What happens to a murder mystery without the murder?
It’s a mystery. But not in the sense of the literary genre, or a secret. It’s a mystery in the sense of religious awe: that which awaits interpretation. And so, Death in Her Hands, Ottessa Moshfegh’s new novel, opens with these italicized words:
Her name was Magda. Nobody will ever know who killed her. It wasn’t me. Here is her dead body.
“But,” our narrator tells us, “there was no body.” There is only the handwritten note, and for the reminder of the novel, the narrator’s interpretations.
Our narrator turns out to be a 72-year-old widow named Vesta Gul. She tells us that it’s pronounced “gull”, like the bird, but people keep pronouncing it “gool”, like the corpse-eating monster, which might be revealing. Vesta has recently moved from the Midwest to a former campsite in the Northeast with her new dog, Charlie, after the death of her old husband, Walter, a professor of epistemology. But Vesta’s breakfast habits tell us far more than any plot summary:
The bagels I had every morning for breakfast were from the supermarket and came precut in a package of half a dozen. They weren’t particularly healthy—bleached flour, full of preservatives—nor were they very tasty. They were chewy and dry, and sweet in a way bagels ought not be. But I liked them anyway. I hadn’t bought myself a toaster. It seemed like an unnecessary luxury when I had a perfectly good oven. But who wants to heat an entire oven just to warm a bad bagel? It didn’t matter. I ate them cold, one every morning, Tuesday through Sunday. Monday morning, when I’d run out of bagels, I drove the Bethsmane and got a donut….
And so, between Vesta’s agitation, isolation, and an imagination that we discover had been thwarted by Walter, who turns out to be less benign than we thought, a dead body isn’t necessary for an investigation after all.
Vesta, whose name comes from the Latin, “to dwell”, indeed dwells upon the problem. She immediately invents a scenario for the murder, using the ready-made language of crime stories already familiar to us: “…her hands hog-tied behind her back, the blood from the stab wounds leaching into the ground… Or maybe ‘hog-tied’ would be a bit too strong. Maybe ‘stab wounds’ were too graphic too soon.”
She invents an identity for Magda: “This was not a Jenny or Sally or Mary or Sue. Magda was a name for a character with substance, a mysterious past. Exotic, even.” She imagines who left the note, this time inventing a name from whole cloth (“Blake”), and a set of accompanying characters and circumstances for Magda’s backstory, the life that led to the death, and the note.

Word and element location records
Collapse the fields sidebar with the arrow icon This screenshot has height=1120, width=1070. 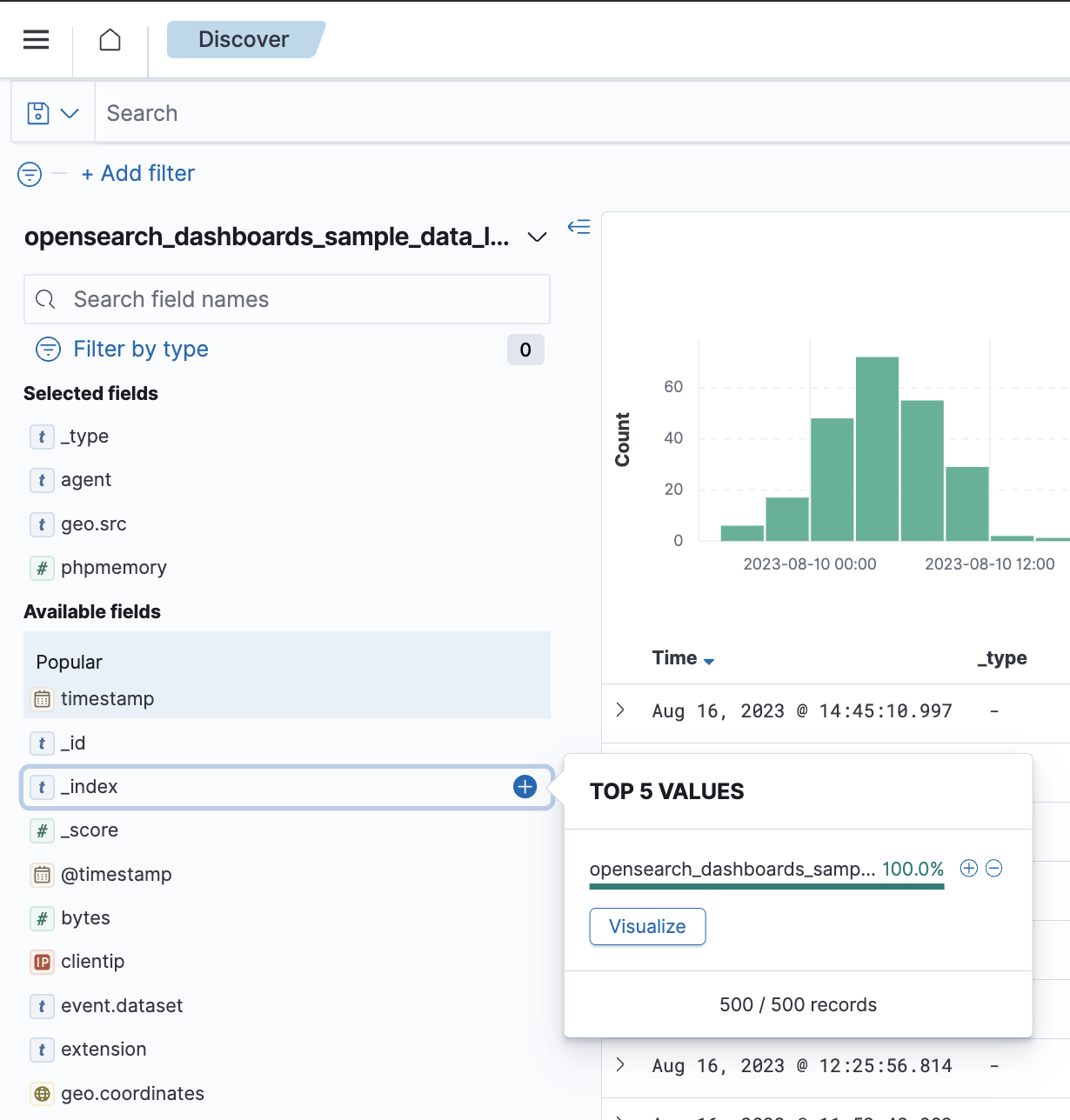click(578, 226)
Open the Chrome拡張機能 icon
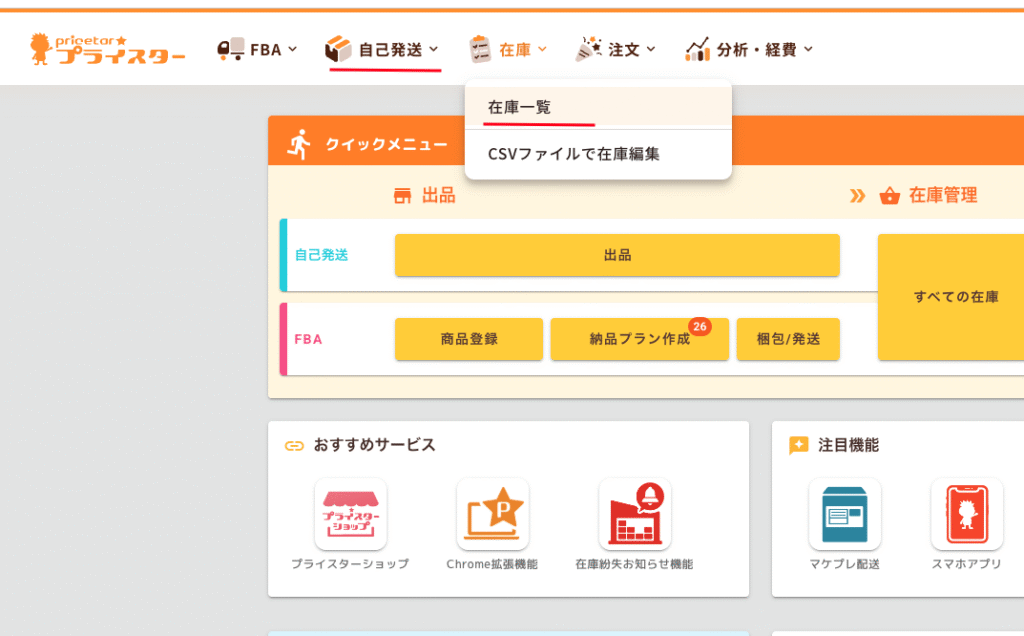 coord(492,514)
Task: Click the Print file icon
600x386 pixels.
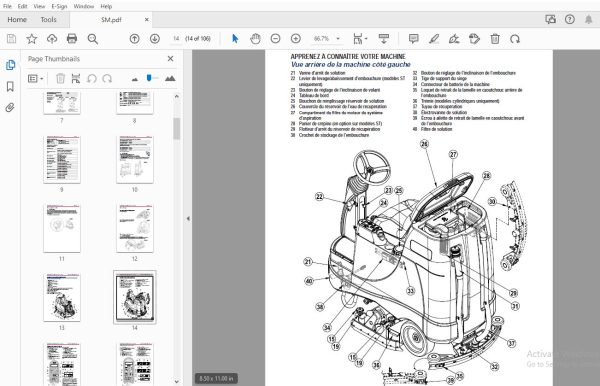Action: pos(72,38)
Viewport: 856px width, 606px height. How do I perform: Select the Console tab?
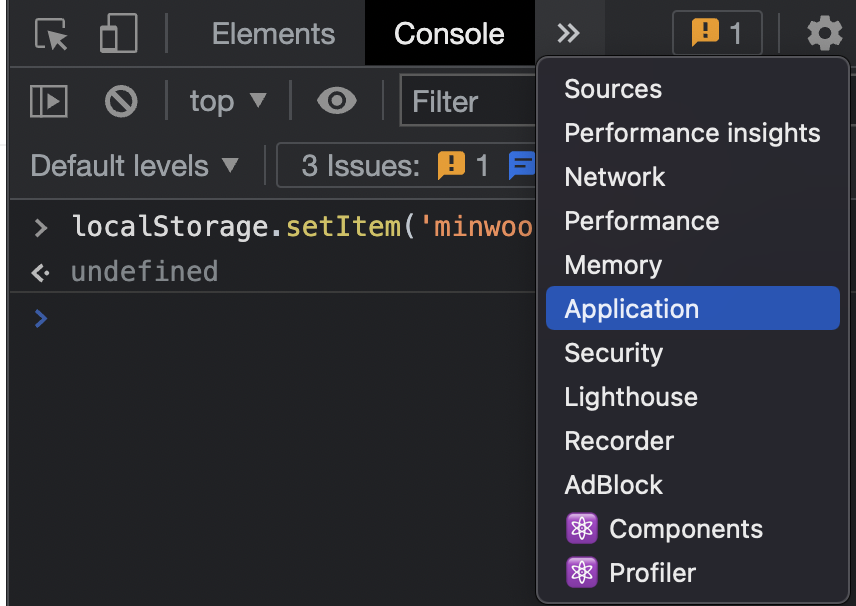click(449, 34)
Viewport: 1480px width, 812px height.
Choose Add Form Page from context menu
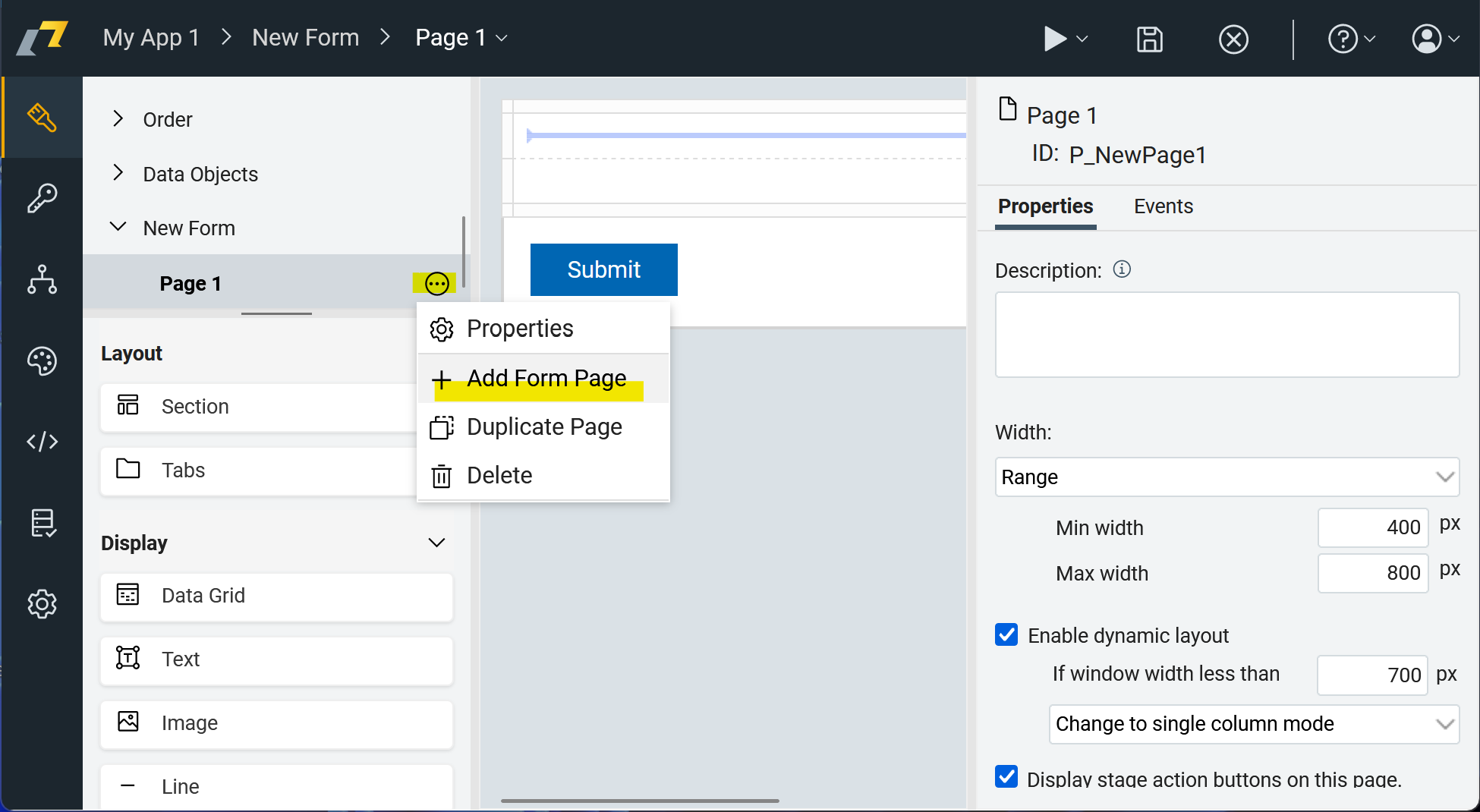[546, 378]
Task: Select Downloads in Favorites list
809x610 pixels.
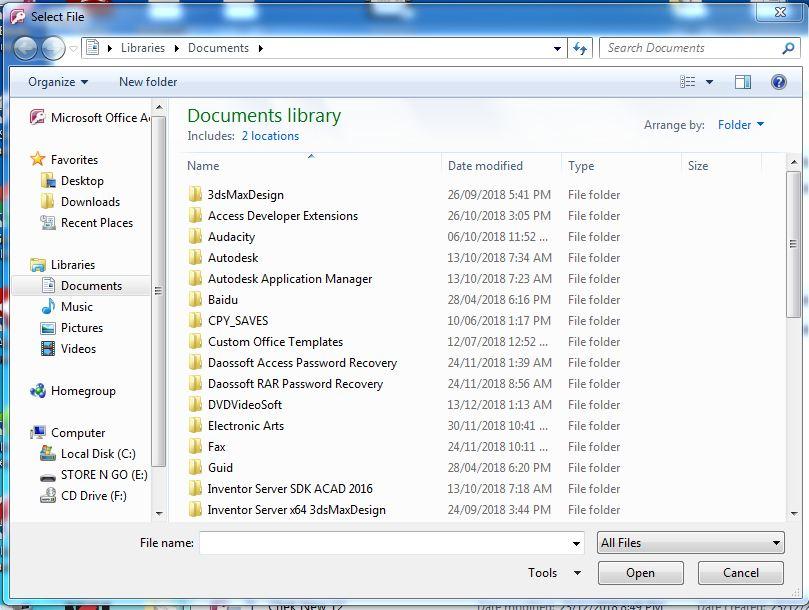Action: (90, 202)
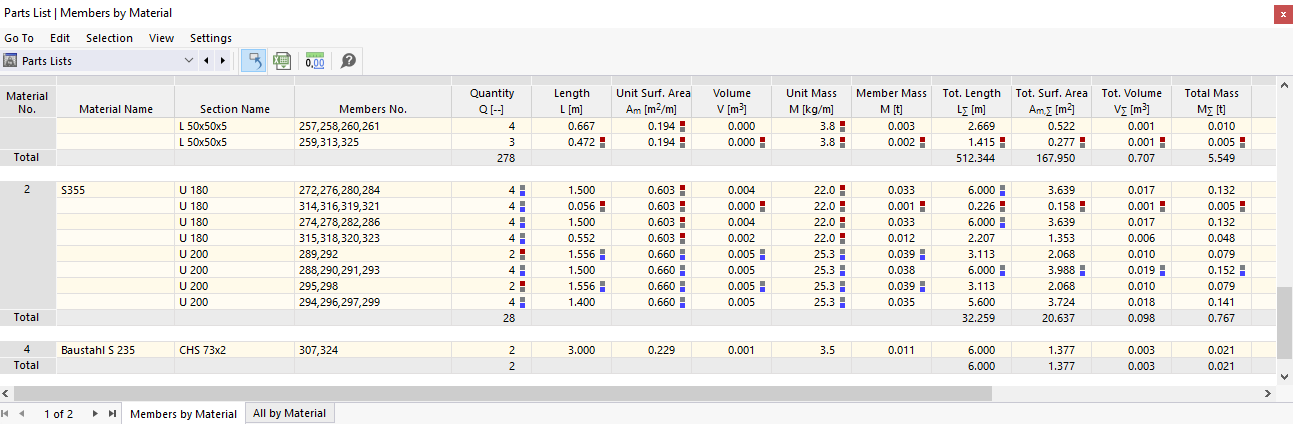
Task: Toggle the selection sync with graphics button
Action: [254, 61]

SET TASK 1:
Answer these questions using the book review:
(a) How old is the narrator?
(b) What subject did Walter teach as a professor?
(c) What name does Vesta invent for the person who left the note?
SET TASK 2: In the book review, which names does Vesta say Magda was not?
SET TASK 3: Resume the book review about Death in Her Hands, starting after its last sentence.

RIGHT ANSWER 1:
(a) 72
(b) Epistemology
(c) Blake

RIGHT ANSWER 2: Jenny, Sally, Mary, Sue

RIGHT ANSWER 3:
When her conjecture still isn’t enough, Vesta goes to the library and uses its computer to search, “Is Magda dead?” (That she uses Ask Jeeves is one of the only time markers in the novel—without it, the setting feels like it could be almost any time, or timeless.) She then finds a link to “TOP TIPS FOR MYSTERY WRITERS!” which provides the prompts that lead to the entire following chapter.
Death in Her Hands, then, is less a murder mystery, or even a mystery, than a work of metafiction, a story about how we construct our stories, of telling the story of telling the story. There’s little dialogue, since Vesta has almost no one to talk to—mainly Charlie, her dog, who does not respond, and reconstructed memories of Walter, who unfortunately does. There’s little action—once the note is discovered on the top of page one, the trip to the library is the most momentous event for much of the novel. And I don’t think it counts as a spoiler to reveal that there is no revelation, twist—or body.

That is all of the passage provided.